**Text:**
How would you describe Segullah in 10 words or less?

Insightful and inspiring. Probing, yet positive. Artistic but accessible. (Do I get bonus points for alliteration?)

And how about you?

Kathy Soper in 10 words or less. Oh, that’s a lot harder. Hmm. Recovering guilt hog, fledgling Christian, unconventional wife/mother, internet addict…

How are you unconventional?

I’m not big on domestic arts. If I never had to cook another meal out of duty, I’d be ecstatic. I only bathe my toddlers when absolutely necessary. I only garden at gunpoint. I dust maybe twice a year. I deeply admire women who dig homemaking, but I’d much rather be writing a book. Also, I’m a big goof. I managed to squelch my goofiness for several years, but now its back with a vengeance. Ten years ago I played Primary CDs for my kids, now I’m more likely to join them in a lip synch of Queen’s “Bohemian Rhapsody.”

I’ll bet they love it.

Yeah, they’re pretty much doomed to be goofs too. It’s a family thing. I once told my kids that I married their father because we were both weird in the same way. About half of our dialogue consists of quotes from TV commercials, films, and song lyrics. The mid-eighties is our specialty. It’s gotten worse the longer we’ve been married. I fear that by the time we’re sixty, we’ll be incapable of normal speech altogether.

So how does he feel about your writing projects?

He’s supportive. He knows how much happier I am when I have something to work on other than potty-training. But he’d be happier if I could type and scratch his back at the same time.

What have you been working on lately?

Writing a solid essay takes a lot of time and sweat, so my collection of works is small, but steadily growing. I’ve done some pieces for Segullah. I blog as Queen Serene on wordpress.com. I’ve just finished editing (and contributing to) a book titled Gifts, a collection of personal stories written by mothers of children with Down syndrome (my baby, Thomas, has DS). I’ve also begun a solo book project. And with the Segullah staff members, I’m working on an anthology of personal essays and poetry about the early years of motherhood.

Thanks for the chat. Readers, feel free to ask questions of your own!

About Justine

(Advisory Board) is a mother to five children, and has a husband lodged somewhere (probably in the den). She is not very fond of speaking of herself in third person.

15 thoughts on “Kathy Soper – an interview

  1. Kathy, thank you for the intro. I love that you don’t dust. I figure the domestic arts are like grocery shopping. Sometimes you feel like fruit loops(baking cookies) and sometimes good old wheaties(dusting) fill the bill. Unfortunately, wheaties, only gets bought twice a year or so. :-)

    Thank you and your group of writers. I have enjoyed Segullah from the onset. I look forward to the ensuing discussions on the blog.

  2. And let me tell you how cool this woman is. I’ve sent her my essays for my column in the paper and she edits them and sends them right back. How do you have time for that, I wonder? Plus she does it for free.

**Given task 1:**
Answer these from the Kathy Soper interview:
(a) Which words does Kathy use to describe Segullah?
(b) How often does she say she dusts?
(c) What is the book titled Gifts?
**Given task 2:**
In one to three sentences, explain why the Kathy Soper interview says her collection of works is small.
**Given task 3:**
Extend the Kathy Soper interview page past its last sentence.

**Material provided:**

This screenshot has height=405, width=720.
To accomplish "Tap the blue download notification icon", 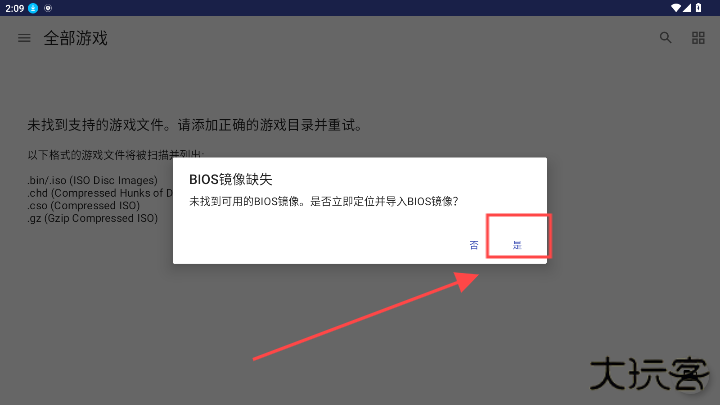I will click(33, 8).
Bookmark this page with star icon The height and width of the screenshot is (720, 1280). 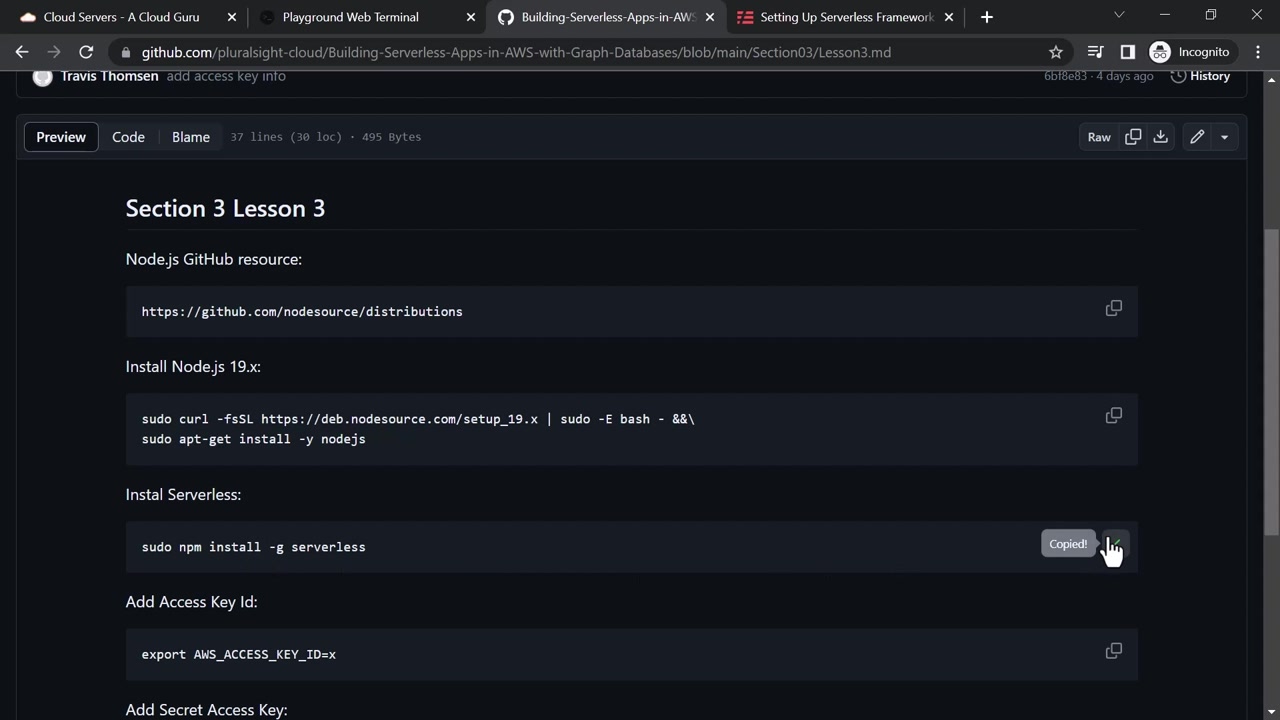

**Exercise response 1:**
(a) Insightful and inspiring, probing yet positive, artistic but accessible.
(b) Maybe twice a year.
(c) A collection of personal stories written by mothers of children with Down syndrome.

**Exercise response 2:**
Her collection is small because writing a solid essay takes a lot of time and sweat. She adds that it is steadily growing.

**Exercise response 3:**
    I get Segullah in the mail and share it with all my friends. It’s truly a wonder.

  3. I’ve been practicing the art of selective ingnoring for years now. I am happy to know someone else does. Kathy I am glad I found your blog, and Segullah, and Gifts. Because when I’m ignoring, I like to be reading. And it is nice to have inspiring, uplifting, thought provoking things to read!

  4. Tell us more about your background. Were you born into the church, or are you a convert? Have you always been active? I love your personal take on the gospel. How have you come to your current understanding of the gospel?

  5. First of all, thanks to everyone for making nice comments. Bless you, bless you. Chronicler, your analogy was right on! annegb, for pete’s sake don’t tell everyone I edit for free… :)

    (Yes, I do emoticate. I resisted it for a while, but it’s just too handy to avoid.)

    Darlene, those are great questions. To make a long story short, I’ll break my spiritual life into tidy bites for you.

    Young, active, and naive, age 7-11 (my mom converted when I was 7; I was as baptized at eight, after taking the missionary discussions)

    Young, less active, and resentful, age 12-14

    Less young, even less active, and miserable, age 15-18

    Snatched from the jaws of hell, grateful, yet flaky, age 18-20

    Convert on fire, age 21-23

    Pious supermom wanna-be, age 24-32

    Bottomed-out, confused yet loyal changeling, age 33-34

    Currently: Only hindsight will provide the tidy title.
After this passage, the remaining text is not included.